Action item:
The records appear below. Set down exactly each line from the one that contains "Task: Click yellow" through the last, both included.

Task inputs:
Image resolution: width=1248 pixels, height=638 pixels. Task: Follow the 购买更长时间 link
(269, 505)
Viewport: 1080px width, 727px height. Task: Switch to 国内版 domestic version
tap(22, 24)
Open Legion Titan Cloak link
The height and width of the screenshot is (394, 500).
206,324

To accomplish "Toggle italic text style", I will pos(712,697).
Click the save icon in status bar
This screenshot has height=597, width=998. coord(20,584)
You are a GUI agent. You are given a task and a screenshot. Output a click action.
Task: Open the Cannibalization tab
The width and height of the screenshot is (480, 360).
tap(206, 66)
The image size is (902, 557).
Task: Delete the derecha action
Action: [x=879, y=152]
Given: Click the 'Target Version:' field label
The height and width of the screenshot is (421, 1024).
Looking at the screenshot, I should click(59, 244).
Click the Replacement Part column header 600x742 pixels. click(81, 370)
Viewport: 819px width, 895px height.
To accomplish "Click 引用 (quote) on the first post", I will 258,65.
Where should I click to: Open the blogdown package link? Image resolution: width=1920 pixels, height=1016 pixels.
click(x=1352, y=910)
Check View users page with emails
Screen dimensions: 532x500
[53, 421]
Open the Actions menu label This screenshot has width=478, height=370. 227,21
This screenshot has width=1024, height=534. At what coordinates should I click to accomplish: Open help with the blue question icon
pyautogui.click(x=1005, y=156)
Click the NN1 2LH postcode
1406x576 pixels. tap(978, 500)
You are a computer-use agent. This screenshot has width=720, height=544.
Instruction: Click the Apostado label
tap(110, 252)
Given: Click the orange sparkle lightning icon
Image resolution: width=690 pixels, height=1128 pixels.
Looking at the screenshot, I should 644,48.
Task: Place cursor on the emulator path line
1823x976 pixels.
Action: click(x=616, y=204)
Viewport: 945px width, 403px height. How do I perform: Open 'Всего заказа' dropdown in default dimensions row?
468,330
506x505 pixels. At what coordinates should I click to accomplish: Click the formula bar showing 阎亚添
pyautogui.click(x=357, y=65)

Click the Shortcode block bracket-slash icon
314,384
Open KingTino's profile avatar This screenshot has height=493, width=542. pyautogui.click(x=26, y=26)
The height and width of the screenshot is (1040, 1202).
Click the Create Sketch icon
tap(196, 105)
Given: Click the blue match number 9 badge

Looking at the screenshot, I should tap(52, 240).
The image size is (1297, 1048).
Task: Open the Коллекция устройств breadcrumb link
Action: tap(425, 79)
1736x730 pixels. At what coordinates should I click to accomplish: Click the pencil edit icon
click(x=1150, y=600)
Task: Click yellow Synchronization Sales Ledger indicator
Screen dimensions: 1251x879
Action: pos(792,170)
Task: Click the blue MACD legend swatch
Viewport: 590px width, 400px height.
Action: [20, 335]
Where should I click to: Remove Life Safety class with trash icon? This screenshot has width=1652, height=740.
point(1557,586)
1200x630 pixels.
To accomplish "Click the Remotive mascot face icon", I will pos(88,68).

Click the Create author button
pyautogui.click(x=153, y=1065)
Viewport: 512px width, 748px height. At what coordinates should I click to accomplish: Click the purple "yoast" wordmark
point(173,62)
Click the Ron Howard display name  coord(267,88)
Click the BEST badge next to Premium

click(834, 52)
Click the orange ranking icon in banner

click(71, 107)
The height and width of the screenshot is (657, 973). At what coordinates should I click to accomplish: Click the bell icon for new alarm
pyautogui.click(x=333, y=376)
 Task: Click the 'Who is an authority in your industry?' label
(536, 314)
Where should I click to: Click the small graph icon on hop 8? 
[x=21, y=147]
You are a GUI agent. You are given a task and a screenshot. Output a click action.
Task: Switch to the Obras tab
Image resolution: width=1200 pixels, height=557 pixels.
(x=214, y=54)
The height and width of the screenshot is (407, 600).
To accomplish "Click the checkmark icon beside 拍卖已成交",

Answer to this exercise:
Task: Click yellow Synchronization Sales Ledger indicator
Screen dimensions: 1251x879
Action: pos(792,170)
Task: Click the blue MACD legend swatch
Viewport: 590px width, 400px height.
Action: [20, 335]
Where should I click to: Remove Life Safety class with trash icon? This screenshot has width=1652, height=740.
point(1557,586)
1200x630 pixels.
To accomplish "Click the Remotive mascot face icon", I will pos(88,68).

Click the Create author button
pyautogui.click(x=153, y=1065)
Viewport: 512px width, 748px height. At what coordinates should I click to accomplish: Click the purple "yoast" wordmark
point(173,62)
Click the Ron Howard display name  coord(267,88)
Click the BEST badge next to Premium

click(834, 52)
Click the orange ranking icon in banner

click(71, 107)
The height and width of the screenshot is (657, 973). At what coordinates should I click to accomplish: Click the bell icon for new alarm
pyautogui.click(x=333, y=376)
 Task: Click the 'Who is an authority in your industry?' label
(536, 314)
Where should I click to: Click the small graph icon on hop 8? 
[x=21, y=147]
You are a GUI agent. You are given a task and a screenshot. Output a click action.
Task: Switch to the Obras tab
Image resolution: width=1200 pixels, height=557 pixels.
(x=214, y=54)
The height and width of the screenshot is (407, 600).
To accomplish "Click the checkmark icon beside 拍卖已成交",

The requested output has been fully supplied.